# Internet adverts know my location help?



## joec (Nov 2, 2005)

Hi all,
i have recently notice that a lot of internet adverts seem to know my rough location.
For example if i go to a site with adult friend finder adverts the advert says find friends in Glasgow area and shows a map of the area.

Can anyone tell me how they get this info and how to delete the cookies or what ever it is they have attached themselves to.

Thanks
Joec


----------



## Maggi200 (Aug 21, 2009)

I noticed having followed a link to halfords from this site to something recently, adverts on certain pages have changed themselves to that specific item and relating items from halfords. It's scary how much info is available to these companies through cookies etc. It's your IP address that will be giving it away though


----------



## Guest (Jan 22, 2010)

Yes, a company you have bought or registered from has sold your address details, either that, or if you have a static ISP then your ISP has assigned your address with that IP.


----------



## Maggi200 (Aug 21, 2009)

I had one that popped up the other day asking if I wanted to meet some minger in Essex for *something* even though I'm in Hertfordshire, close enough I guess. Was actually on the website though not on my pc before someone says adware


----------



## Franzpan (Mar 2, 2009)

My norton security picks up 'low risk' tracking cookies all the time, evertime I am about to shut down the computer I run a quick scan and it always picks up two or three and deletes them. I wonder are theese the things you are after?


----------



## Guest (Jan 22, 2010)

Extremely unlikely, like norton says, they are low risk. I wouldn't waste your time running a quick scan for them.


----------



## joec (Nov 2, 2005)

maggi112 said:


> I noticed having followed a link to halfords from this site to something recently, adverts on certain pages have changed themselves to that specific item and relating items from halfords. It's scary how much info is available to these companies through cookies etc. It's your IP address that will be giving it away though


Yeh i thought that the other day and put it down to coincidence



G220 said:


> Yes, a company you have bought or registered from has sold your address details, either that, or if you have a static ISP then your ISP has assigned your address with that IP.
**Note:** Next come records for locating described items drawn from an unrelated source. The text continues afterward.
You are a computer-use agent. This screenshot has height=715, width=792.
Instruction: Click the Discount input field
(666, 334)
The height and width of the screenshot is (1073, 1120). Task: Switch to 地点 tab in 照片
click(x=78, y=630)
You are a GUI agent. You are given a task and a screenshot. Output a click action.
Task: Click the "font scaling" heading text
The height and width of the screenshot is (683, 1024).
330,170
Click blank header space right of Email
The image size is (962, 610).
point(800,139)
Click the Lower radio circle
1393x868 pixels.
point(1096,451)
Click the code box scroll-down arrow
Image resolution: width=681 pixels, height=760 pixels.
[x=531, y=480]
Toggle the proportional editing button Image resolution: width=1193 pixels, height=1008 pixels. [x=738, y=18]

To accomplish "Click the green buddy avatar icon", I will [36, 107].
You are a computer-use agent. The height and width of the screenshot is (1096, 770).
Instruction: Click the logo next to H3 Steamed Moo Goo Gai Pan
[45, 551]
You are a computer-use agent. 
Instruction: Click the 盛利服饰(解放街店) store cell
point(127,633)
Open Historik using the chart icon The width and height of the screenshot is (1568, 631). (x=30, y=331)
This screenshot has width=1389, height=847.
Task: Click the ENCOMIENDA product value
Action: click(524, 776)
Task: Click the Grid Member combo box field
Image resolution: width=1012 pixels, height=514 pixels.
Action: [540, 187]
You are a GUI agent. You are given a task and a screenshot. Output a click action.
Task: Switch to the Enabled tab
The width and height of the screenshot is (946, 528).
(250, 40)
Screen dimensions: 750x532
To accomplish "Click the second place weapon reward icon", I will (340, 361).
Would a static isp be like a fixed home connection i.e bt, sky or the likes


----------



## Maggi200 (Aug 21, 2009)

Anyone clever enough can tell where you are through your IP, otherwise hackers would never be caught etc, think about the us government tracking people down and trying to execute them or whatever that scottish dude is doing. They had to find him someway, IP address would be the means I guess


----------



## Guest (Jan 22, 2010)

Sorry, I meant static IP. A static IP means your IP address does not change everytime you reconnect, opposite to Dynamic, which usually changes every time you reconnect.

ISPs used to quite like dynamic IPs at one point as it meant they could have a smaller address pool as not everyone was connected at once, with broadband and greater demand for a non-changing IP more are starting to use static. It is very likely my first point which is why the location is local, as even if you did have a static IP, more often than not the lookup of the IP is your ISPs address.


----------



## Guest (Jan 22, 2010)

maggi112 said:


> Anyone clever enough can tell where you are through your IP, otherwise hackers would never be caught etc, think about the us government tracking people down and trying to execute them or whatever that scottish dude is doing. They had to find him someway, IP address would be the means I guess


No they can't, I really don't want to sound rude but if you understood a bit more about how "the internet" works as such, you would realise that is not true.


----------



## Maggi200 (Aug 21, 2009)

Yeah I would guess most peoples would remain the same until something changed hardware related due to broadband being connected most of the time, or at least it's supposed to be. BT seem to dig ours up and break it every other week


----------



## Nanoman (Jan 17, 2009)

You automatically broadcast your Operating System, Internet Browser, ISP & rough location amongst other things. 

You wouldn't believe how smart some websites are at using cookies to present content you're most interested in.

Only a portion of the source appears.